■ **TASK OBJECTIVE**
Reproduce from the records below, with no pictures, exactly the lines between the one containing "[acessar a página inicial do site] (95, 26)" and the one containing "News [button] (360, 100)", inclusive.

*** GIVEN INFORMATION ***

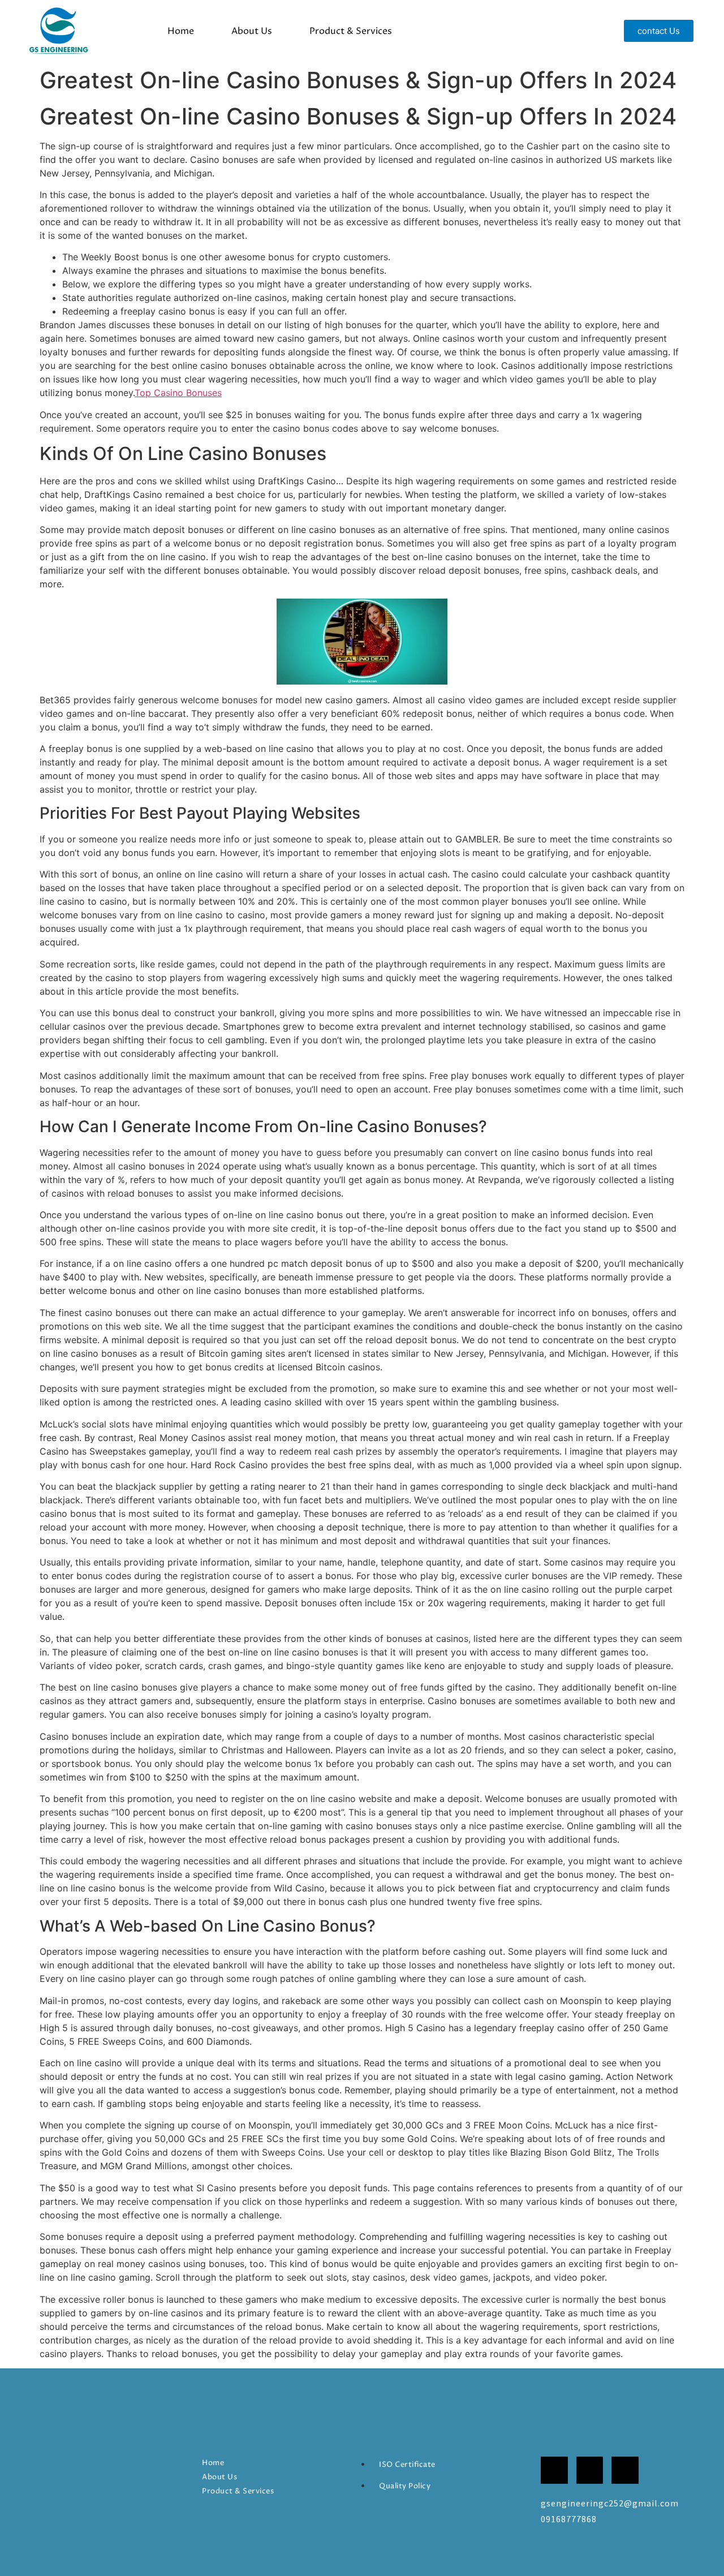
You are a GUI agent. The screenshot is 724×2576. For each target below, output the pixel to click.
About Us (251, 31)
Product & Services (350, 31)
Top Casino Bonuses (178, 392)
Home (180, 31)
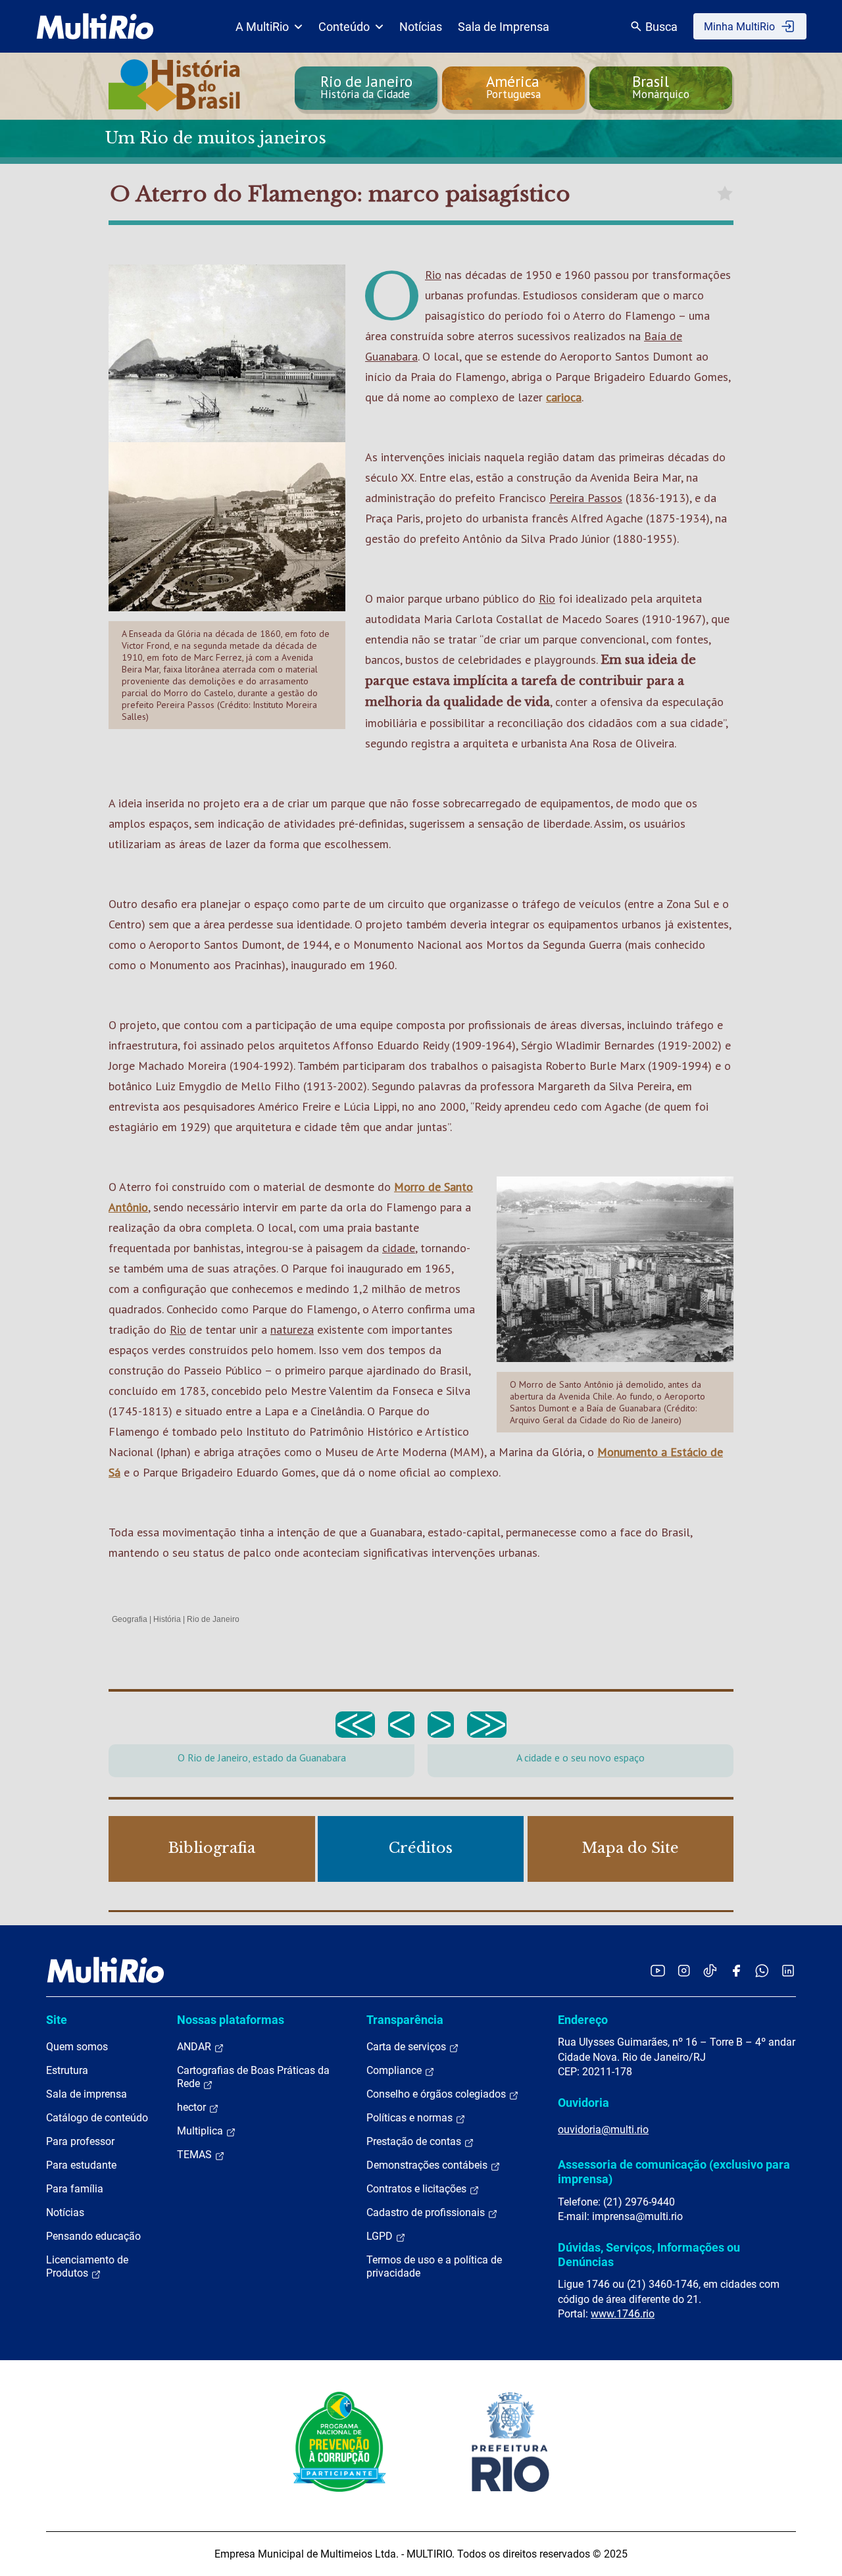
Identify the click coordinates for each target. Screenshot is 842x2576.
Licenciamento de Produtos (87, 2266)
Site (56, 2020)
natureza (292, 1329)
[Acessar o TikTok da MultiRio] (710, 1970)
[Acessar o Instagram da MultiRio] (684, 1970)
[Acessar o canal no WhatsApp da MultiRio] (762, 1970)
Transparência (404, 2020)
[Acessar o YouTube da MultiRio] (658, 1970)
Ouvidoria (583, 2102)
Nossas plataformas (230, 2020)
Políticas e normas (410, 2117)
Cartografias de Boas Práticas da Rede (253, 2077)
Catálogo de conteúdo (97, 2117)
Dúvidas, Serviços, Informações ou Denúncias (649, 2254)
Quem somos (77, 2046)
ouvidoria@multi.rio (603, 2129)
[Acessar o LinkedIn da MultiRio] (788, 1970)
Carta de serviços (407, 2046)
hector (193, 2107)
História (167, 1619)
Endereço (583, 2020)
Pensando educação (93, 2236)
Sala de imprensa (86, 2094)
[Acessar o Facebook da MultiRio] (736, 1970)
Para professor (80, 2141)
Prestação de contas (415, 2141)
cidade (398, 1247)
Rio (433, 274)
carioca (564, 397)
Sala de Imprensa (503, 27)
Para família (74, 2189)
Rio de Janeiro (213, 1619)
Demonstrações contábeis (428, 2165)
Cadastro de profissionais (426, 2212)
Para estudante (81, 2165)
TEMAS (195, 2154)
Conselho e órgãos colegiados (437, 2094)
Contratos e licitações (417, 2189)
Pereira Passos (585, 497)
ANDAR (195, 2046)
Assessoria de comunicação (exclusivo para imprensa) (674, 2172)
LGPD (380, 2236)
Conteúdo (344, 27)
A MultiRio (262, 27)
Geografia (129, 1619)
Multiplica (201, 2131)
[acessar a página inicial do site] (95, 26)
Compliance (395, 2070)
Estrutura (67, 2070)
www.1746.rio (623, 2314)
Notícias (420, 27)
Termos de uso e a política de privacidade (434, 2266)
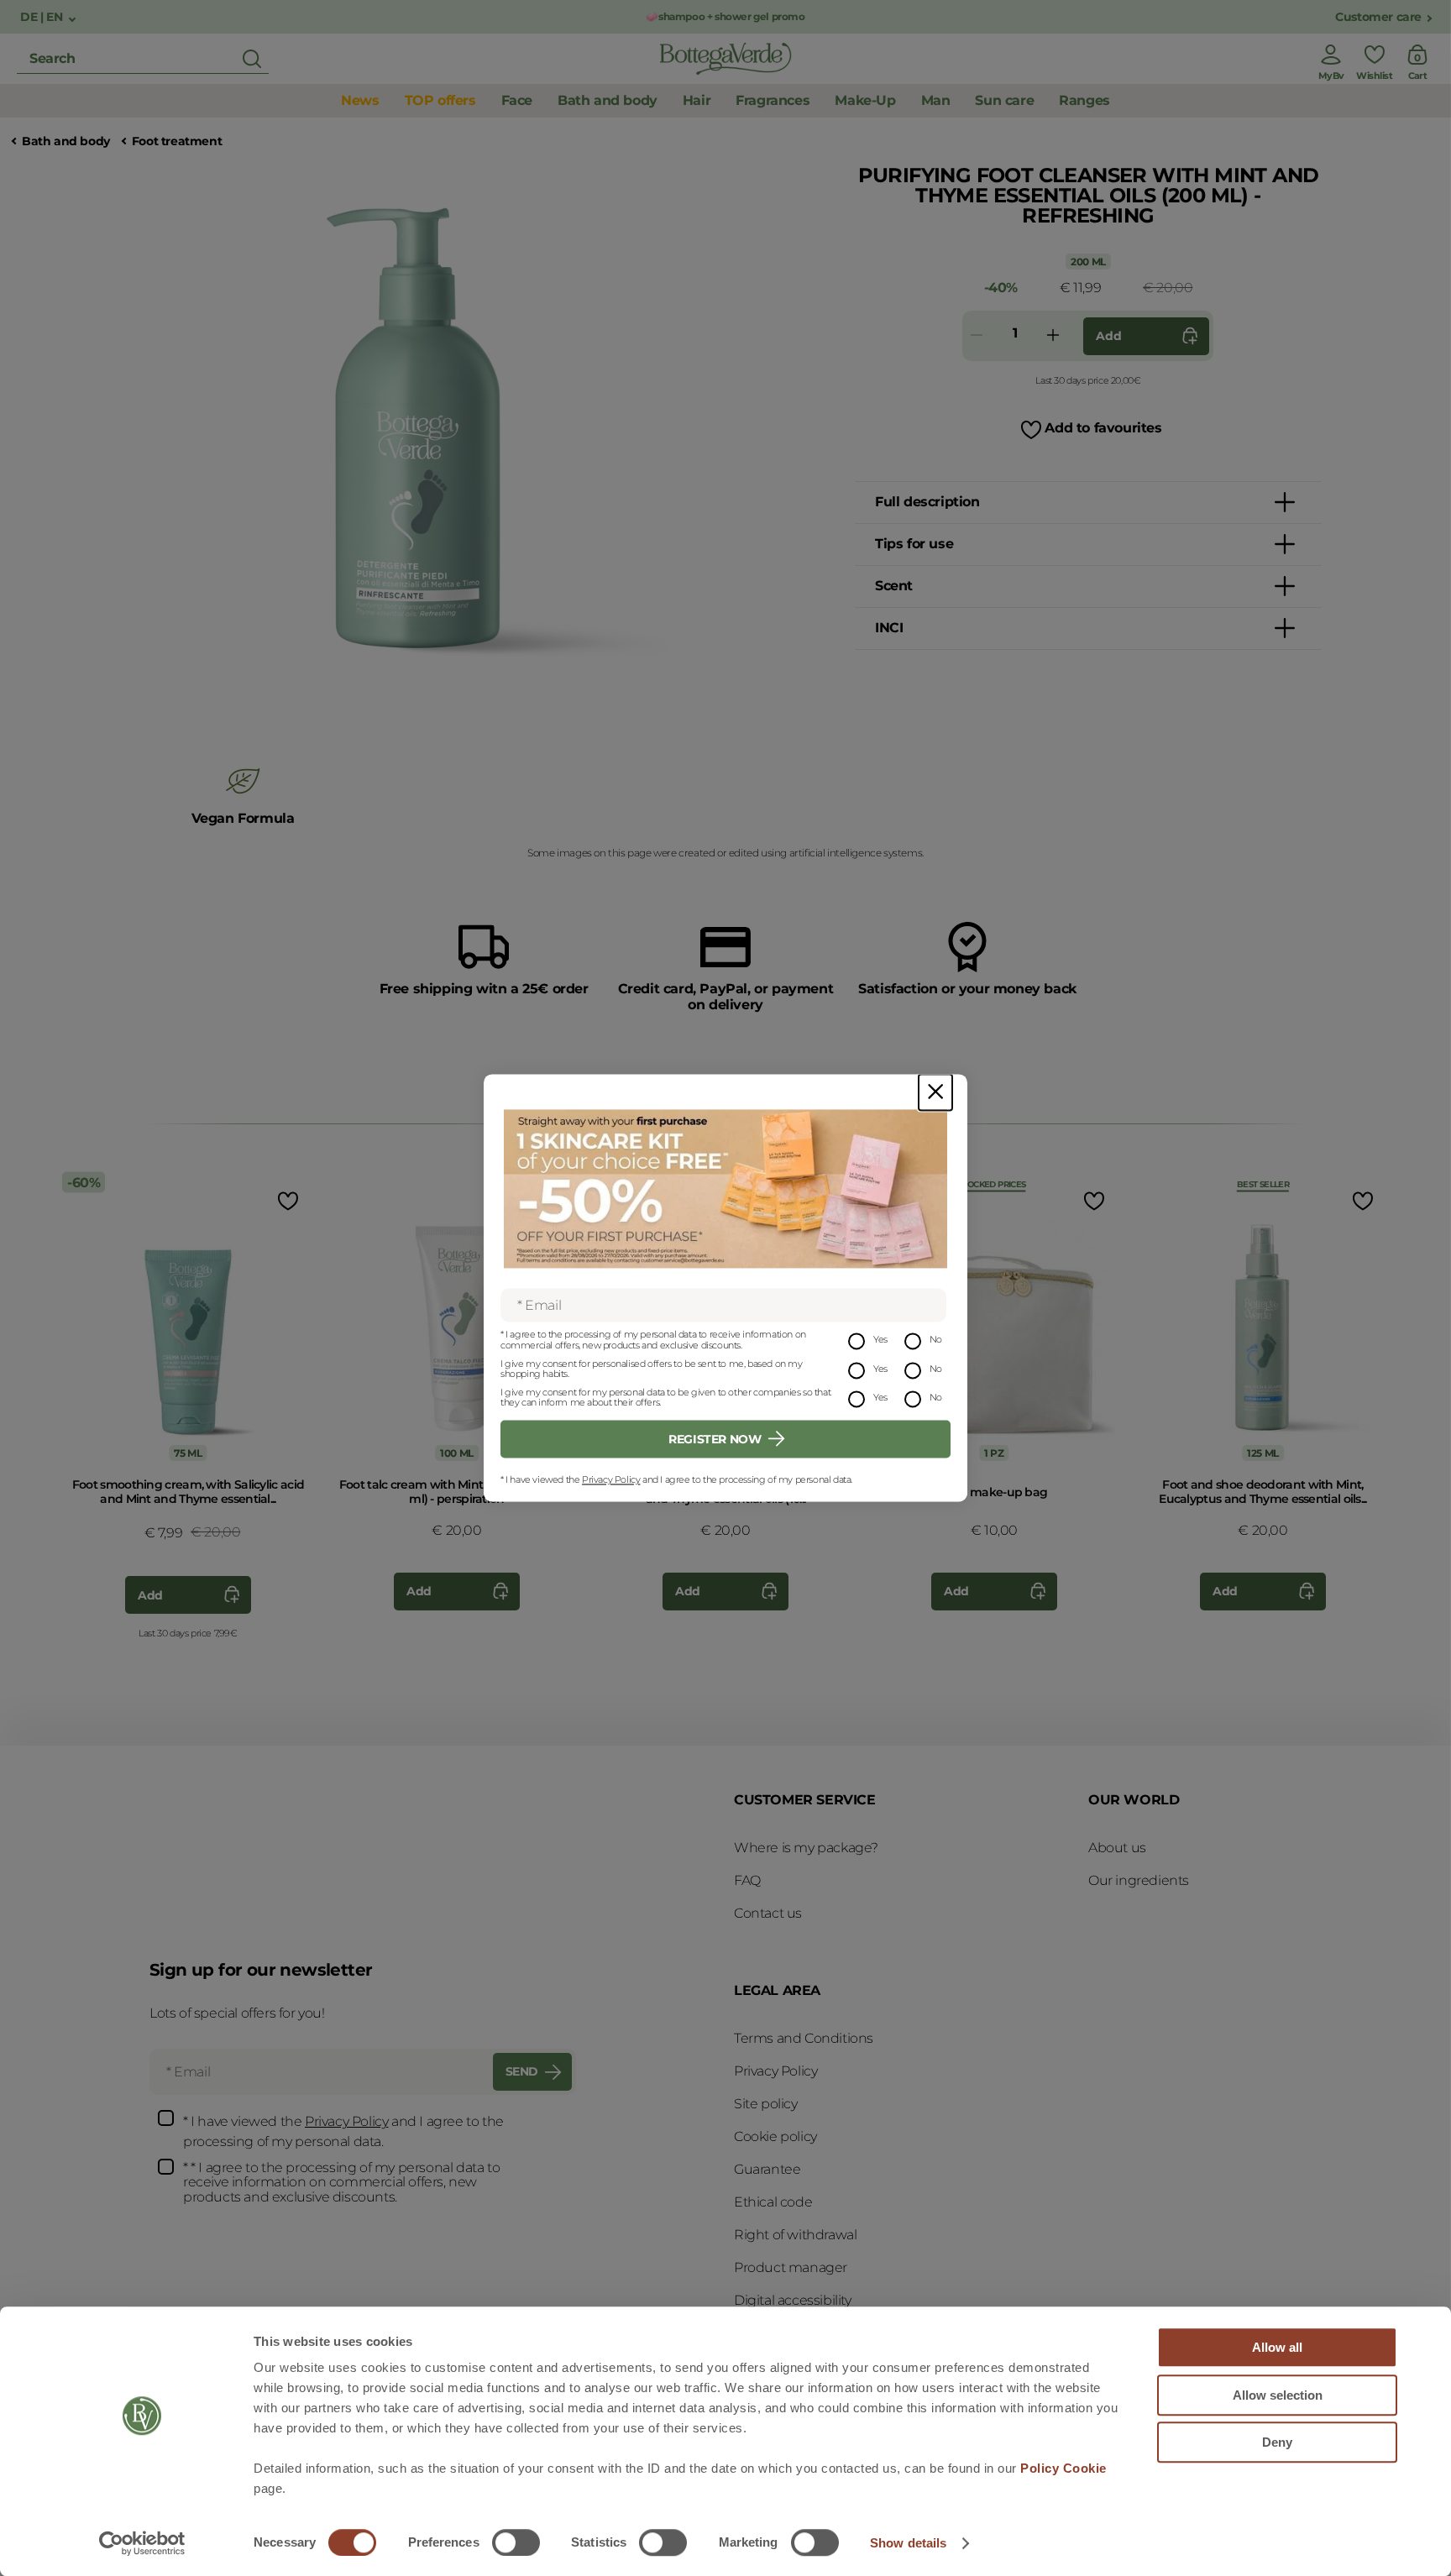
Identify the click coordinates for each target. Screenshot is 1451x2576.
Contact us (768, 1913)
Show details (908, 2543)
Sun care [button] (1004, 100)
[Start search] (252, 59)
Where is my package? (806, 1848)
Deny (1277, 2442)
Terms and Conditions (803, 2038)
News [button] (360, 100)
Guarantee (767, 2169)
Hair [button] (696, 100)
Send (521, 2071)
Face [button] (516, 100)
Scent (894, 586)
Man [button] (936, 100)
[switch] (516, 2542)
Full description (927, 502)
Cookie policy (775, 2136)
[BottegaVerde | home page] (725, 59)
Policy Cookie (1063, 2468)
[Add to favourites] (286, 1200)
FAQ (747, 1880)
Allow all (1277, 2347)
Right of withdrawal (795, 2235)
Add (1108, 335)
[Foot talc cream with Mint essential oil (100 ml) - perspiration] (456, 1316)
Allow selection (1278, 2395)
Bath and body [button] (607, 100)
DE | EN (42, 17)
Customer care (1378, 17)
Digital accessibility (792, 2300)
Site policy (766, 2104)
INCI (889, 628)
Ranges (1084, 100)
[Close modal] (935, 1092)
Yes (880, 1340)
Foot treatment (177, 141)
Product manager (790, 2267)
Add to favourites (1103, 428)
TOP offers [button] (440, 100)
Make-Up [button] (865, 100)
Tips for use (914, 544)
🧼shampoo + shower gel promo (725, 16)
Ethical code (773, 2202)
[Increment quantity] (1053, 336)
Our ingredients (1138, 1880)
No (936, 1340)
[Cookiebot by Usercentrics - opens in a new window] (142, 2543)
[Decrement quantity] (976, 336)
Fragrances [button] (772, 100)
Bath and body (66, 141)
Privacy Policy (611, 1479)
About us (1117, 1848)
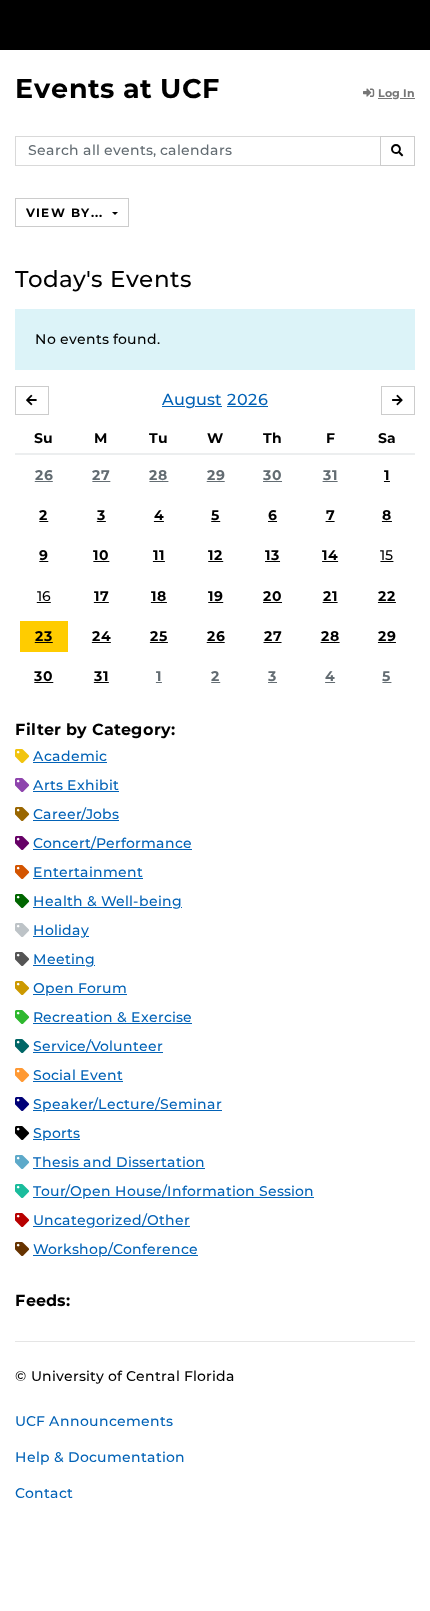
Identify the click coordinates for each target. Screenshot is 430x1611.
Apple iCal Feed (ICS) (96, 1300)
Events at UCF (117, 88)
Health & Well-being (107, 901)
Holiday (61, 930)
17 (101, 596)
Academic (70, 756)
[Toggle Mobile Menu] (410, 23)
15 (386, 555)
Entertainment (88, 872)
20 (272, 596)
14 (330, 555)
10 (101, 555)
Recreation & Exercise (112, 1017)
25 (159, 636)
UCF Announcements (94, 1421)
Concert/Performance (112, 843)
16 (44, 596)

***

■ **ANSWER BOX**
[acessar a página inicial do site] (95, 26)
Compliance (395, 2070)
Estrutura (67, 2070)
www.1746.rio (623, 2314)
Notícias (420, 27)
Termos de uso e a política de privacidade (434, 2266)
Identify the click coordinates for each target. Screenshot is 1451x2576.
Contact us (768, 1913)
Show details (908, 2543)
Sun care [button] (1004, 100)
[Start search] (252, 59)
Where is my package? (806, 1848)
Deny (1277, 2442)
Terms and Conditions (803, 2038)
News [button] (360, 100)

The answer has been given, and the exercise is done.